Music generator Suno, which launched last year, admitted to training its model on essentially all publicly available music on the internet, which includes copyrighted works. The company was sued, alongside another company called Udio, by the Recording Industry Alliance of America for the use of its members’ copyrighted music. The company claimed it fell under fair use.
The controversial company has been called out by others in the industry for sucking the creativity out of music. Suno’s co-founder Mikey Shulman was flamed online last month for stating that making music is “hard,” and that’s the problem they’re trying to solve. Vickie Nauman, founder of digital music consulting agency CrossBorderWorks, said at a SXSW panel on AI in the music industry that Shulman has a fundamental disconnect in the power and purpose of music.
“Well, I mean, usually the best things in life are kind of hard,” she said at the panel Thursday. “You do have to put a little effort into life, and then you do have that sense of ownership. I don’t know that making 10,000 songs in an hour for a penny a piece is that, you know? How is that satisfying? How is that pushing creativity? It’s actually not very creative.”

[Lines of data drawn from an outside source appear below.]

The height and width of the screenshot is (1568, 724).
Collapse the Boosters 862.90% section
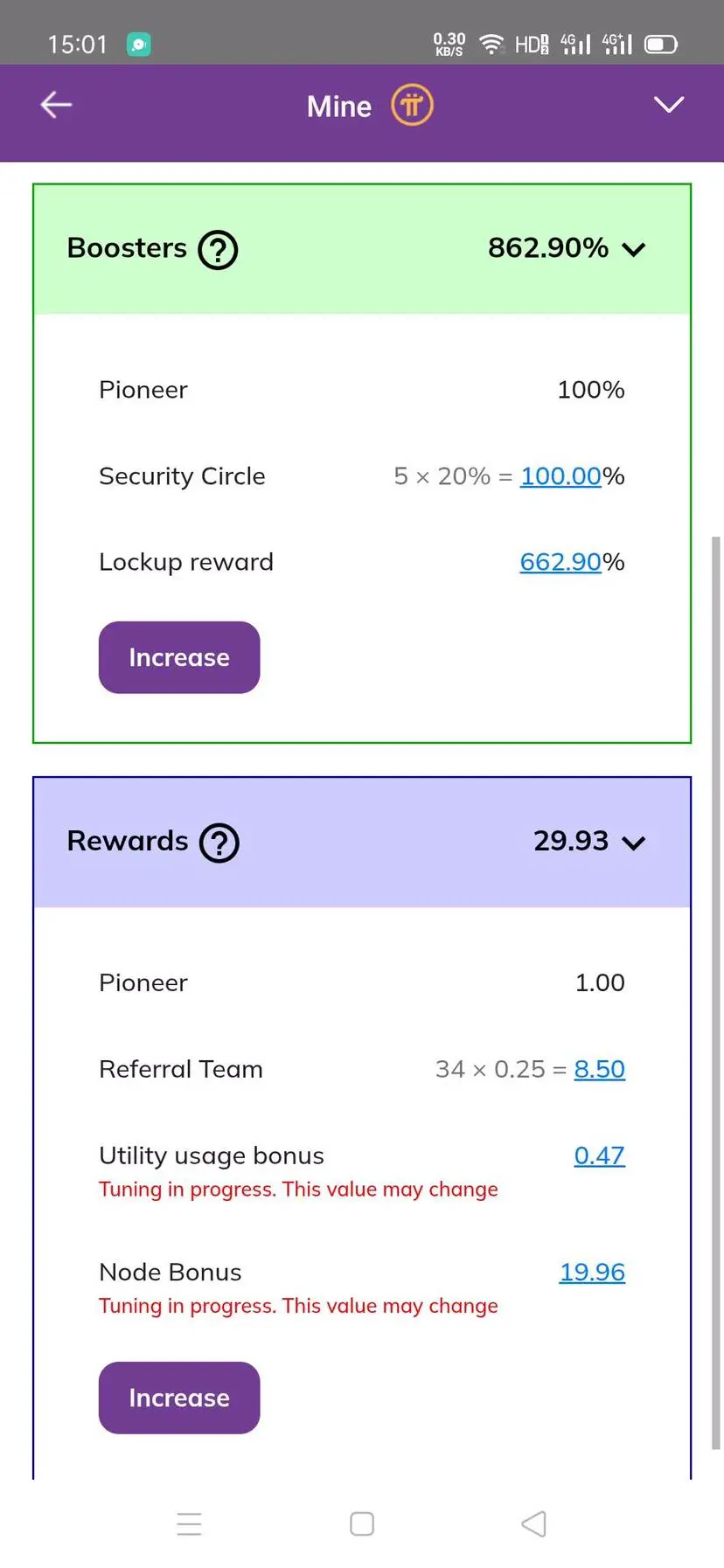tap(634, 250)
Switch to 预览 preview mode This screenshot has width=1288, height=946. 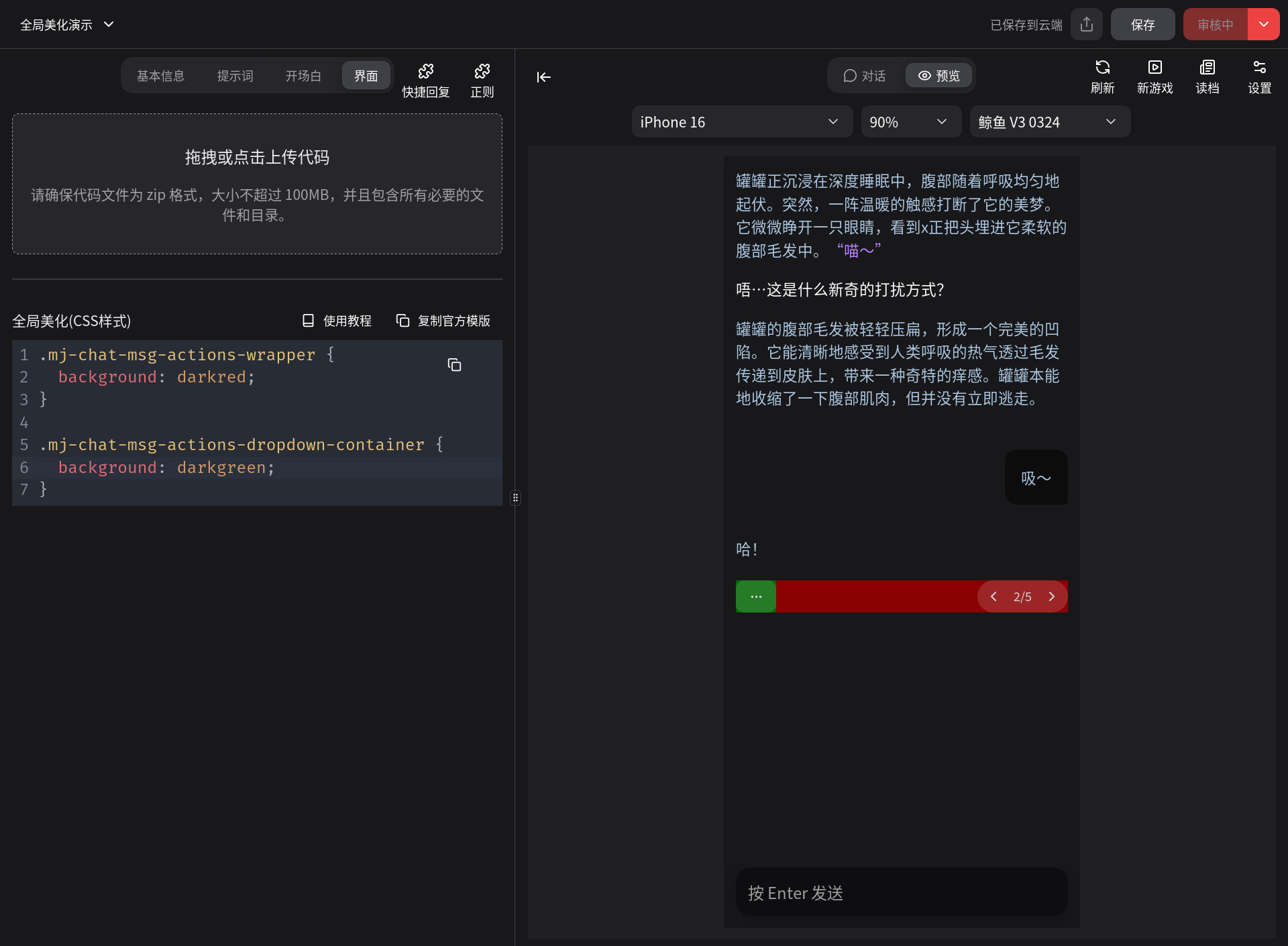point(938,76)
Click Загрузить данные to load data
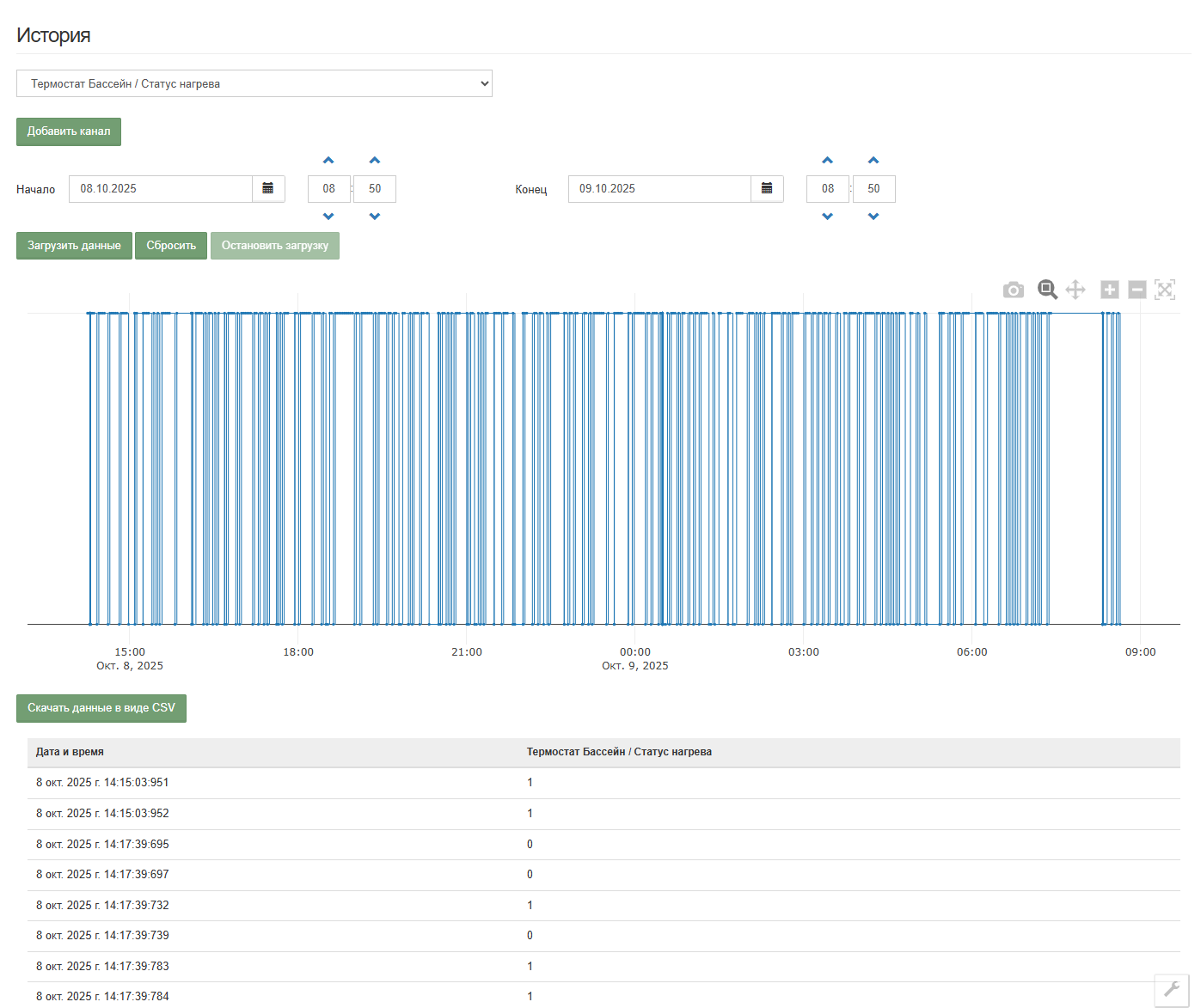The width and height of the screenshot is (1201, 1008). [x=74, y=246]
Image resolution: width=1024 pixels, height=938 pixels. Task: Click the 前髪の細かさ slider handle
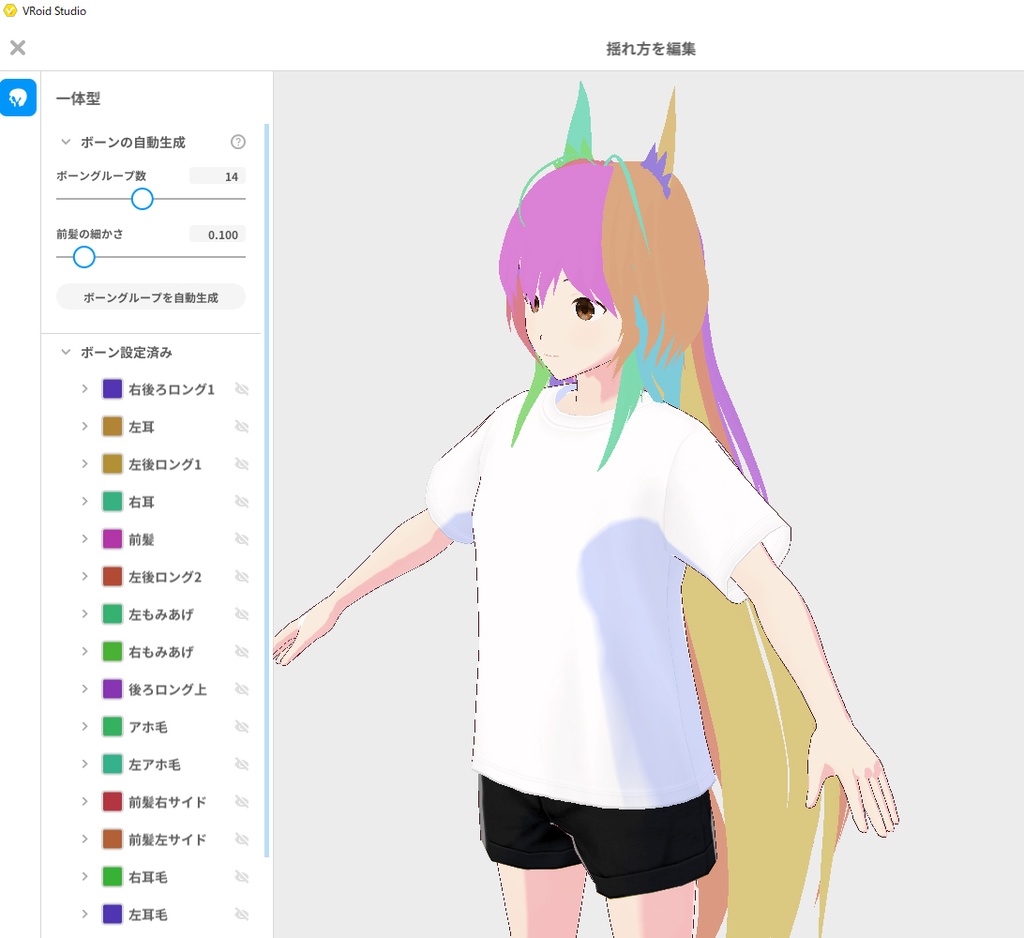83,257
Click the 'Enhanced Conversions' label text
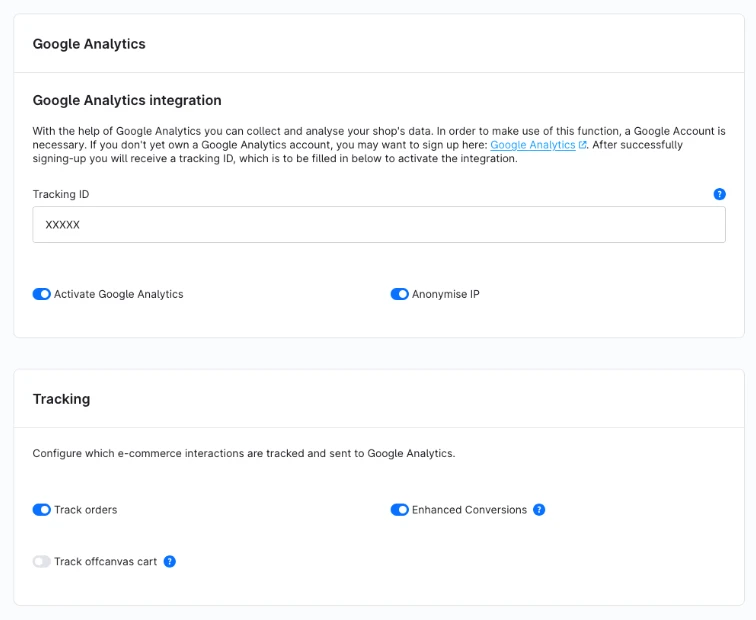The image size is (756, 620). point(469,510)
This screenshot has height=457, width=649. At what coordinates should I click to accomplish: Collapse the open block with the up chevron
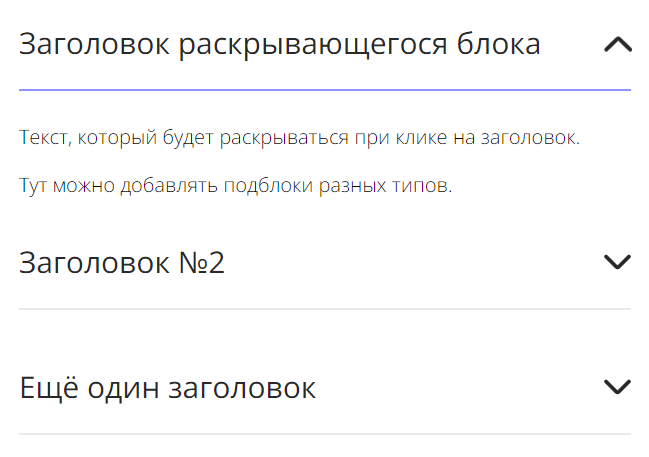pos(618,44)
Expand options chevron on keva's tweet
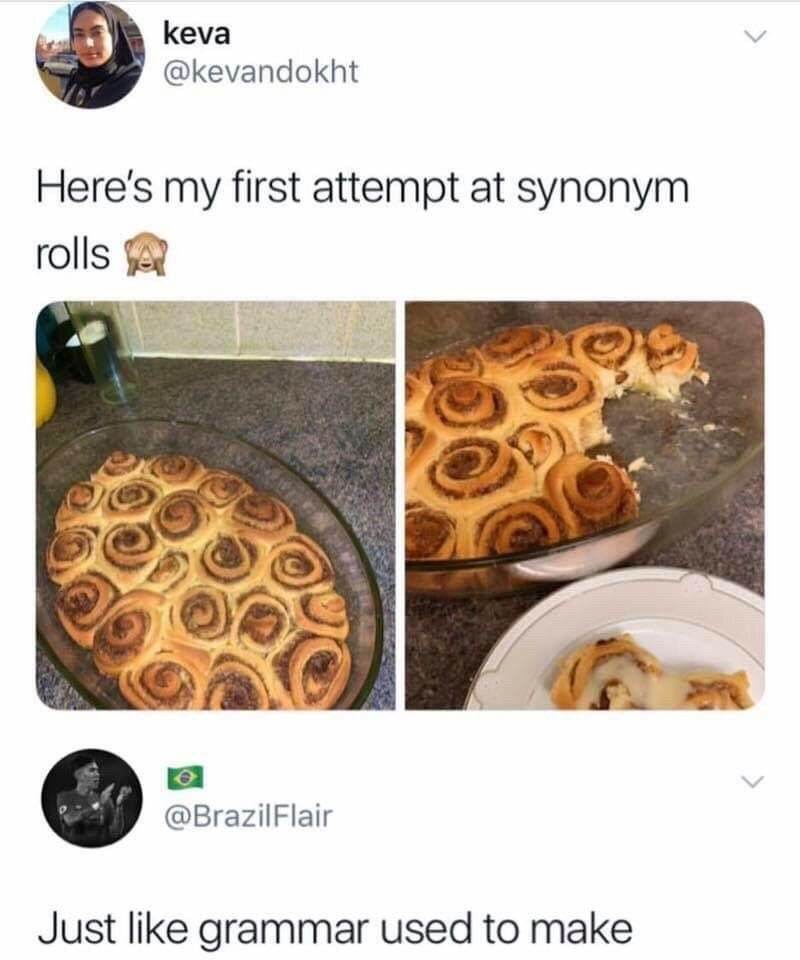This screenshot has width=800, height=960. coord(755,38)
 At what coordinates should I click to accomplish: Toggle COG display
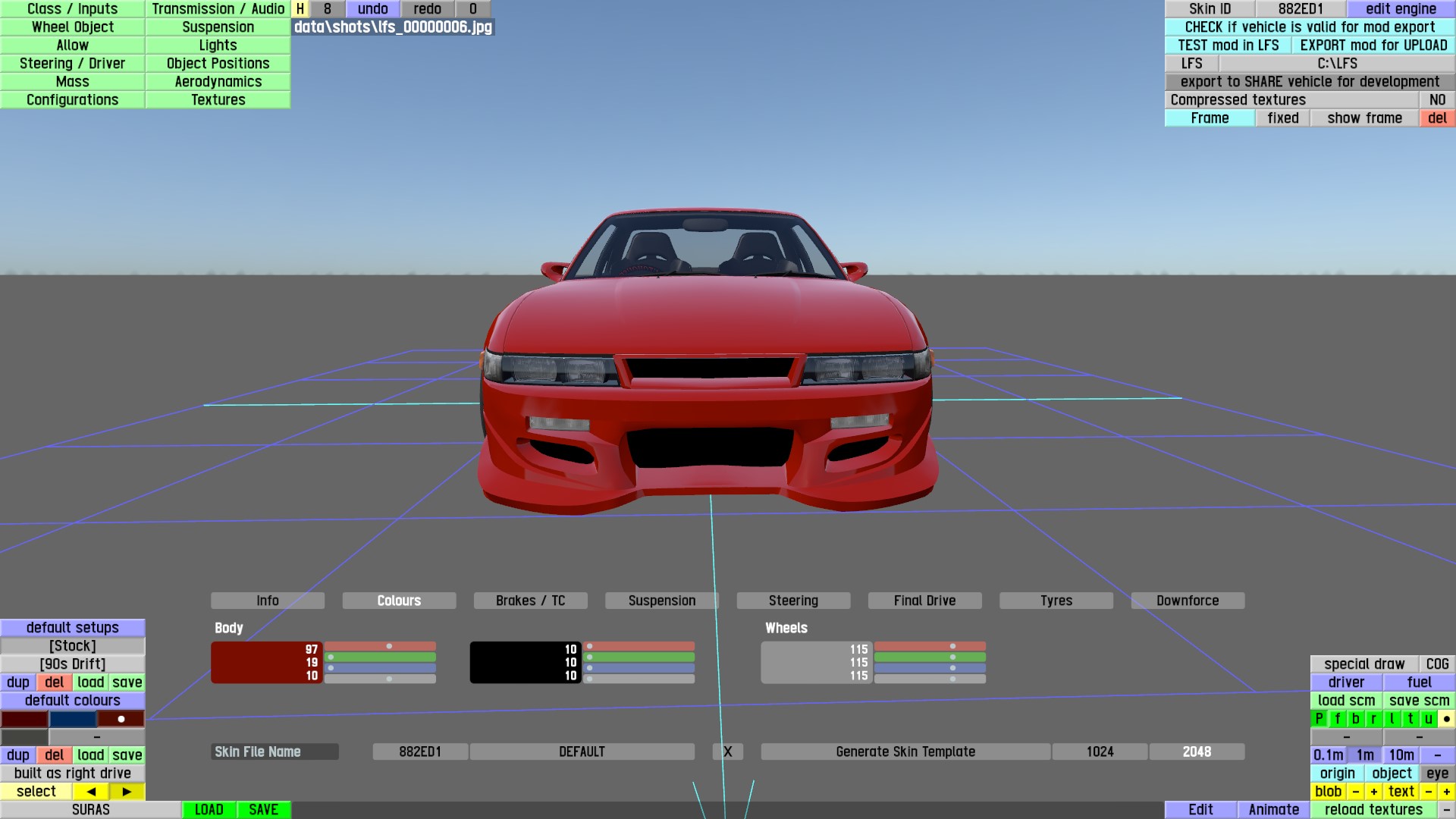coord(1437,664)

But without leaders taking a proactive consideration of ethics in their implementation of AI, the regulation of AI will play out in the courts. At least, that’s the point of view of Grennan, who spoke at the panel on company ethics and AI governance.
“There will be people suing, and then court findings, and then standards being set,” she said.
If it’s all a lawsuit waiting to happen, then the most the average joe can do is proceed with caution and laugh at AI’s attempts at capturing human creativity. Oh, and maybe try to avoid the chatbots.